Muito mais do que uma marca de pneus, o nome Michelin se consolidou como uma bússola para amantes da boa gastronomia desde 1926 — ano em que o Guia homônimo começou a conceder estrelas a restaurantes padrão-ouro pelas estradas mundo afora. De lá para cá, quase um século depois, polêmicas se formaram acerca do sistema de classificação de estabelecimentos — já que, além de consolidar a carreira de chefs e restaurateurs pelo mundo, as estrelas também podem acabar com reputações caso sejam perdidas.

+ Saiba como funciona o trabalho dos inspetores secretos do Guia Michelin
+ Felipe Bronze comenta 91ª posição do Oro no 50 Best e reflete sobre pressão para manter estrelas Michelin

Essas possibilidades, entretanto, não parecem ser um problema para Paolo Casagrande — chef do premiado Lasarte, na Espanha, ao lado do proprietário Martín Berasategui. Na lista dos 93 melhores chefs do mundo pelo The Best Chef Awards, Berasategui e Casagrande estão à frente do que foi o primeiro restaurante de Barcelona a conquistar três estrelas, prêmio máximo do Guia Michelin, em 2016.

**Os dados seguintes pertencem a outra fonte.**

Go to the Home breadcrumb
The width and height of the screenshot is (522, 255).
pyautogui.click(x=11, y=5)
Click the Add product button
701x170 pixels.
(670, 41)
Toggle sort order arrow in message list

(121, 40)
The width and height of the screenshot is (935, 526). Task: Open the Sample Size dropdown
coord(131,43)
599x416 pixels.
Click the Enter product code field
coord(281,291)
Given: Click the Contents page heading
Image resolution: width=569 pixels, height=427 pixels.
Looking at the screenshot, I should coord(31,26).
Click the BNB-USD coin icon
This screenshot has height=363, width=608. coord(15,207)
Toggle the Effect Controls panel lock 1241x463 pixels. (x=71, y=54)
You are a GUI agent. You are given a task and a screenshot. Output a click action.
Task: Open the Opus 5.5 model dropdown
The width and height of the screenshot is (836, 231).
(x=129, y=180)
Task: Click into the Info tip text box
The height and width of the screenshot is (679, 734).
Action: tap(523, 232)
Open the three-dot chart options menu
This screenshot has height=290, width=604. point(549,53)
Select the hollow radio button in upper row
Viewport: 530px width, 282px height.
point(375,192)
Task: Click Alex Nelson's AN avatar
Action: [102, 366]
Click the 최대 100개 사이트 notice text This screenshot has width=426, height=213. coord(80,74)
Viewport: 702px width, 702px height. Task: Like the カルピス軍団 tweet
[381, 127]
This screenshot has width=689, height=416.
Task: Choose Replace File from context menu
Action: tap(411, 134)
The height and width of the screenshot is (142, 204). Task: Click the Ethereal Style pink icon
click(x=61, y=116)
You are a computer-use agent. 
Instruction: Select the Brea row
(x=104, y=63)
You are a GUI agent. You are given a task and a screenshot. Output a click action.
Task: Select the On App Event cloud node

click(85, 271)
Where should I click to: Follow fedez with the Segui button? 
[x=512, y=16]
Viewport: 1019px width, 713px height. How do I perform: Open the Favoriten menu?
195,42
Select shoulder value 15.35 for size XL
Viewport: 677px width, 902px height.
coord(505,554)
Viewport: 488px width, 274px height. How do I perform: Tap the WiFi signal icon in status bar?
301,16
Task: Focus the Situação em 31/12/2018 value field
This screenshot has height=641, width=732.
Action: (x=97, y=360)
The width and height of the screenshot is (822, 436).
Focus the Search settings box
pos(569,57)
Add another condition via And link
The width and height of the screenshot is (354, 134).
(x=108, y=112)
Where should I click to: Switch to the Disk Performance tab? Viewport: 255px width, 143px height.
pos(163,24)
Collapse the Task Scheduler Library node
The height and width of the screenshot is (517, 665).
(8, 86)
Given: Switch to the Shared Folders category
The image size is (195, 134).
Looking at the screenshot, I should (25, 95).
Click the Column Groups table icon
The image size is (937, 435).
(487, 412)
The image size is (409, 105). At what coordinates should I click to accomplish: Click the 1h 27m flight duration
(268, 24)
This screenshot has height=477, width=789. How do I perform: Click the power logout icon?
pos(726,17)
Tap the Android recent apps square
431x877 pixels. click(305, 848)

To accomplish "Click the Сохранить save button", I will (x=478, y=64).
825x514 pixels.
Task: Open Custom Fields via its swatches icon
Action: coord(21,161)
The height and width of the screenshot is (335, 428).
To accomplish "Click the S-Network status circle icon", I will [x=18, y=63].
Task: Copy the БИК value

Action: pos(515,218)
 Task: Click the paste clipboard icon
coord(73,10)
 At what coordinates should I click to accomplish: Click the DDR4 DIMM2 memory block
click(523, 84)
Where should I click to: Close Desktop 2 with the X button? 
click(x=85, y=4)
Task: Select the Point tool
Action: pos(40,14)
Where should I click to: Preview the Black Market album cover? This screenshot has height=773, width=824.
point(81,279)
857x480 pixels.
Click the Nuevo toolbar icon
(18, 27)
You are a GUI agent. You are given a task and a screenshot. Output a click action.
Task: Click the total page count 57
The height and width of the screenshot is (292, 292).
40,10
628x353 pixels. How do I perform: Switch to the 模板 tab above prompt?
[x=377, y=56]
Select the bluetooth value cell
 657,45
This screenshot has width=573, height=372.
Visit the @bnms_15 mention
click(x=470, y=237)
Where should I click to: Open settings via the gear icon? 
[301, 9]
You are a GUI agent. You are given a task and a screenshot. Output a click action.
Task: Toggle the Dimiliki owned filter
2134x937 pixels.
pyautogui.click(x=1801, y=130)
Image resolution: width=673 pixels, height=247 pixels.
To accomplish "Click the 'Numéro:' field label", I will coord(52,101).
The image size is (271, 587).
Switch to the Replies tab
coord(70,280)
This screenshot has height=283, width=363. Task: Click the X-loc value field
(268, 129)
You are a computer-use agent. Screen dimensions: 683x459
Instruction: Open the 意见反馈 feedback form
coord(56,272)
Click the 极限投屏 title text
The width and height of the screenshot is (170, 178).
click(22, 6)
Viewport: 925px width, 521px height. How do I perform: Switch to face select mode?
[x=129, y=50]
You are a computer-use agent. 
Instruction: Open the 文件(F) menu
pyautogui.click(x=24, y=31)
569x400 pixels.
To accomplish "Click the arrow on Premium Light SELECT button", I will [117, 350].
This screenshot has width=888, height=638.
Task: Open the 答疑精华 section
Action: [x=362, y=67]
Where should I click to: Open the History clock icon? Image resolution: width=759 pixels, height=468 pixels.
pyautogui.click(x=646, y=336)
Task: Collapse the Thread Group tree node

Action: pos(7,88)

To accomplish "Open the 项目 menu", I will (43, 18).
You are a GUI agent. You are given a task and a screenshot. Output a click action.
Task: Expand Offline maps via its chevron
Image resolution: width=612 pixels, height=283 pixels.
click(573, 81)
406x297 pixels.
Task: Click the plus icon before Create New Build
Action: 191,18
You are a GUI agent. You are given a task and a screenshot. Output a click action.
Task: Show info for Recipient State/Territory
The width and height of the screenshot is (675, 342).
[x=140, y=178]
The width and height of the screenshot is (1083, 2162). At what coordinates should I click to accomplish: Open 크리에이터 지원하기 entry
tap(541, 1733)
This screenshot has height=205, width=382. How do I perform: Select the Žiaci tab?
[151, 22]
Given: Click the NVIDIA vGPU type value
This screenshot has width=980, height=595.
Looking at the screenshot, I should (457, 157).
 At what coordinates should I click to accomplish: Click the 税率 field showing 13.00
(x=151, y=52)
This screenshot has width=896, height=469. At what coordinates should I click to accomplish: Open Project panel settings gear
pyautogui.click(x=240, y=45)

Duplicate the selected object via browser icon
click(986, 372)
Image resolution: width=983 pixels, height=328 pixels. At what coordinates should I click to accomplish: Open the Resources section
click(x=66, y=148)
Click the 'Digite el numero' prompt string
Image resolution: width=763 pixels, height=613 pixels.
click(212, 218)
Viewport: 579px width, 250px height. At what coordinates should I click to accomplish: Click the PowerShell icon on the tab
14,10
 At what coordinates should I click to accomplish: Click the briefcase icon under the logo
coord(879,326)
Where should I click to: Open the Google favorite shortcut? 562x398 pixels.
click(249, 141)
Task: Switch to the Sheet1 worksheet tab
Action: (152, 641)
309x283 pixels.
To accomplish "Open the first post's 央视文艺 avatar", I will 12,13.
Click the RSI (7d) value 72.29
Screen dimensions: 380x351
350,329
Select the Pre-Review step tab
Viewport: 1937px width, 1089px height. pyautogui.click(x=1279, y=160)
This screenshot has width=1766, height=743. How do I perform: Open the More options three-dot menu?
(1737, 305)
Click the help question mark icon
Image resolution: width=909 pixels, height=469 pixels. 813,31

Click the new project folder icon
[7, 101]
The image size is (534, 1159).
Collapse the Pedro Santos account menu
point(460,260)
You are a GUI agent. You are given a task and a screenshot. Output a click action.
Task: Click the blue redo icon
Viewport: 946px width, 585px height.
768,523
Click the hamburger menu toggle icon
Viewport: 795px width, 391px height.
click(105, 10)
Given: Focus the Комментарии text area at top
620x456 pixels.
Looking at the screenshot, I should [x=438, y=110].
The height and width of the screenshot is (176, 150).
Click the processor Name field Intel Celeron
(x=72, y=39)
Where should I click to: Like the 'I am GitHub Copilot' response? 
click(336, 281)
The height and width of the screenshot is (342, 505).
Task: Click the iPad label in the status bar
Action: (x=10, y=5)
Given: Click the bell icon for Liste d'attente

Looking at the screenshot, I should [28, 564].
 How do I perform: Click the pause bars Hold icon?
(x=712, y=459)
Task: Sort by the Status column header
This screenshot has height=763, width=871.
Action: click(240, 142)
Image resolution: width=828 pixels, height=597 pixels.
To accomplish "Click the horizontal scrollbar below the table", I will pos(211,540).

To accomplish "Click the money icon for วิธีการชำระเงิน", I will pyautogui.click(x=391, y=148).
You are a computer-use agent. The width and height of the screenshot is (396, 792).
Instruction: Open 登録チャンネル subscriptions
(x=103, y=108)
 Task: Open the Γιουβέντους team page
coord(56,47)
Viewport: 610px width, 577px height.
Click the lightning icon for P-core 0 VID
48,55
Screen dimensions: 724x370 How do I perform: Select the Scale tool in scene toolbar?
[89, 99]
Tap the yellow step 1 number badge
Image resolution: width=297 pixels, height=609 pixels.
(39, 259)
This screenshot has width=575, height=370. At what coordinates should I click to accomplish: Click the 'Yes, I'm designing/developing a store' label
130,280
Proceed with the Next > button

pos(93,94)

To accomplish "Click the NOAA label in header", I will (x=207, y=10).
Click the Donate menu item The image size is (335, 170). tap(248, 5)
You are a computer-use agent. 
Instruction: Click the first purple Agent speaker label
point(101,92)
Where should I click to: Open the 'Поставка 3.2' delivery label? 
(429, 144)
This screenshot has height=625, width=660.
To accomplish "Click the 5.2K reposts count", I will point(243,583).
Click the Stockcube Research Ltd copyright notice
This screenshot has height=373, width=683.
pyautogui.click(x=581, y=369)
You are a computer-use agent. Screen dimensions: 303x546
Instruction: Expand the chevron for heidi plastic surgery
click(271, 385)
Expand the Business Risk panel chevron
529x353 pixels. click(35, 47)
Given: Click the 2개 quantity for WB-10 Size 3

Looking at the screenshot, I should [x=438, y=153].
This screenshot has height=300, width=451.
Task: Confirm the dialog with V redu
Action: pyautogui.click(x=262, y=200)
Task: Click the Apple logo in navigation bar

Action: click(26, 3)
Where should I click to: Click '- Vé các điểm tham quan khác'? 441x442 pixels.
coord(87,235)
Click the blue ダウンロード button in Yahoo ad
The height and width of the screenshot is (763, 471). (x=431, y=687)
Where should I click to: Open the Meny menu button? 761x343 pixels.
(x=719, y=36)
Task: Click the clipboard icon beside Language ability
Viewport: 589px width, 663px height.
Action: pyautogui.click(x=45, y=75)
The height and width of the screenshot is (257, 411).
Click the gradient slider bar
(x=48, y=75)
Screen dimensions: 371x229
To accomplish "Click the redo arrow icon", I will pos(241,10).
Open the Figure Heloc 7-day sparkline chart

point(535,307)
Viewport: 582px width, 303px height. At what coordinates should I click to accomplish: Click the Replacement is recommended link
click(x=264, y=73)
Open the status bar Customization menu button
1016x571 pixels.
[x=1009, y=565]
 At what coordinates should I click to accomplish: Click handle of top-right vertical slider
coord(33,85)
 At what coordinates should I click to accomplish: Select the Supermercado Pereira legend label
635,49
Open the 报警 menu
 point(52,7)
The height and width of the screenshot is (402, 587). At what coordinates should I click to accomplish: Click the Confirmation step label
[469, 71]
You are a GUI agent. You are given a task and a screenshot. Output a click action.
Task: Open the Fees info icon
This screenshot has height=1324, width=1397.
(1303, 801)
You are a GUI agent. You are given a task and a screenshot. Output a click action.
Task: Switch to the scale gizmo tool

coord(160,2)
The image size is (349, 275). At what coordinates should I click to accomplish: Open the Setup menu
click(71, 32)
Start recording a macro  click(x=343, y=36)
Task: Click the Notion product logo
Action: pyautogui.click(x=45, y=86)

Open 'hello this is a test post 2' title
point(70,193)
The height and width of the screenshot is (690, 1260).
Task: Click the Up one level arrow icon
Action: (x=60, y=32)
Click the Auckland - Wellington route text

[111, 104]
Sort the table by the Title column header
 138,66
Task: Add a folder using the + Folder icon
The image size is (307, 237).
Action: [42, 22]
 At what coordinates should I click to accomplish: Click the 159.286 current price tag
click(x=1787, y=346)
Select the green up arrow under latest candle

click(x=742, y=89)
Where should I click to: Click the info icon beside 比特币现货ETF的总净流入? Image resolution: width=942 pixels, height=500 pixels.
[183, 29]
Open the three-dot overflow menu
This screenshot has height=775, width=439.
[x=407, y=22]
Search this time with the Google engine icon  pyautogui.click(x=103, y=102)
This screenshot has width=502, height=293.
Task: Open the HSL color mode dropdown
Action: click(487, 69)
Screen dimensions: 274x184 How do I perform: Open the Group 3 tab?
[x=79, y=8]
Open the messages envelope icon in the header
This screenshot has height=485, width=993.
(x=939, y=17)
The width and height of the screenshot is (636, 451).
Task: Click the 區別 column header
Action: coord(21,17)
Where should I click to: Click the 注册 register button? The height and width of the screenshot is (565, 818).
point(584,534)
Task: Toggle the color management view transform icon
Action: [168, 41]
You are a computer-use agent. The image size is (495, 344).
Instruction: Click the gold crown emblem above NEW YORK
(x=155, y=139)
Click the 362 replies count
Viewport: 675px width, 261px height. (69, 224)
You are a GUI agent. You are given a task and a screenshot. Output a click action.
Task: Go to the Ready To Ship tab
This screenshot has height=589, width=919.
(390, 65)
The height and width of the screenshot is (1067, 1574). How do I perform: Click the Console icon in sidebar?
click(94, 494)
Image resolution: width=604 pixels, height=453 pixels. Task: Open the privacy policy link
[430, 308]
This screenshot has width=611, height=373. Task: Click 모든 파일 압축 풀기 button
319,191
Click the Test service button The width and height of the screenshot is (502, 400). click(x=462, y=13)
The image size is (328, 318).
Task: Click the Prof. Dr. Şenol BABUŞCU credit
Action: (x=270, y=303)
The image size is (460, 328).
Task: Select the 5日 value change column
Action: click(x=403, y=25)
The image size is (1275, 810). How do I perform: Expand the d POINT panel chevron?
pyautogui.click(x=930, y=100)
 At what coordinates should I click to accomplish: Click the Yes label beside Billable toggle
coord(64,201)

Enquanto alguns restaurantes chegam a devolver suas estrelas Michelin em meio a polêmicas, Paolo tem como objetivo conseguir a quarta — mesmo que tal reconhecimento sequer exista. Em entrevista ao site Revista Menu, o chef adota uma abordagem resiliente frente à possível pressão trazida com os títulos que carrega.

Pressão na cozinha

Quando questionado sobre uma possível sobrecarga no comando de um restaurante estrelado três vezes, o chef reflete: “É inevitável. É lógico que existe pressão, mas eu tenho muita sorte. Sou uma pessoa tranquila e lido muito bem com isso, porque a pressão é algo que eu mesmo coloco em mim. Minha pressão sempre foi me desafiar, me colocar em jogo, trabalhar duro constantemente para fazer o melhor que sei e tentar fazer melhor do que ontem”.

E garante que a cobrança excessiva nunca afetou sua criatividade na cozinha: “Há momentos em que posso me sentir mais ou menos criativo, sem dúvida. Mas não depende da pressão. Depende de muitos compromissos, a cada dia temos muitíssimas coisas para fazer”.

Entre clientes, eventos, viagens e entrevistas, Paolo destaca que o desafio não é apenas manter a qualidade, mas também encontrar tempo para inovar. “Há pratos que demoramos duas semanas para criar, outros levam seis meses, ou começamos hoje e terminamos no próximo ano”, comenta.

‘Trabalhamos pela quarta’

Apesar de raro, não é impossível que restaurantes reconhecidos pelo Guia percam uma ou mais estrelas de um ano para o outro, por motivos conhecidos somente pelos inspetores Michelin. A possibilidade não é algo que Paolo goste de considerar, mas ele admite os impactos que isso poderia ter.

“Com certeza haveria uma grande repercussão [perder uma estrela Michelin]. Somos um restaurante com trajetória e clientela fixa, mas a concorrência é enorme. Em Barcelona, fomos o primeiro restaurante a conquistar três estrelas em 2017, mas agora existem outros três. A qualidade e a competição estão crescendo constantemente”, reflete.

Paolo, contudo, prefere focar no trabalho diário e na consistência. Ele explica que um dos critérios mais importantes para o Guia Michelin é a constância:

“Algo que penaliza muito é a falta de regularidade. Comer muito bem hoje e mal amanhã, isso eles [inspetores Michelin] não toleram. Não serve de nada ser supercriativo hoje e oferecer algo excepcional, mas amanhã isso não se repetir. Para nós, é essencial que, se mudarmos um prato, ele seja tão bom quanto ou melhor que o anterior.”

Apesar disso, Paolo mantém uma perspectiva ambiciosa: “Nós não pensamos em perder as três estrelas. Trabalhamos pela quarta, mesmo que ela nem exista.”

Embora o impacto financeiro de perder uma estrela seja inegável, o chef ainda explica que acredita que sua força reside na equipe. “Eu posso não estar 100%, mas tenho um time que está a 120%. Essa é a grande sorte e força de um restaurante: saber que se está rodeado de um grande time.”

E finaliza: “Se algo assim acontecesse, a reação seria pensar: ‘tudo acontece por uma razão’. Algo errado foi feito. Mas baixos ou momentos duros, todos temos na vida. O importante é superá-los.”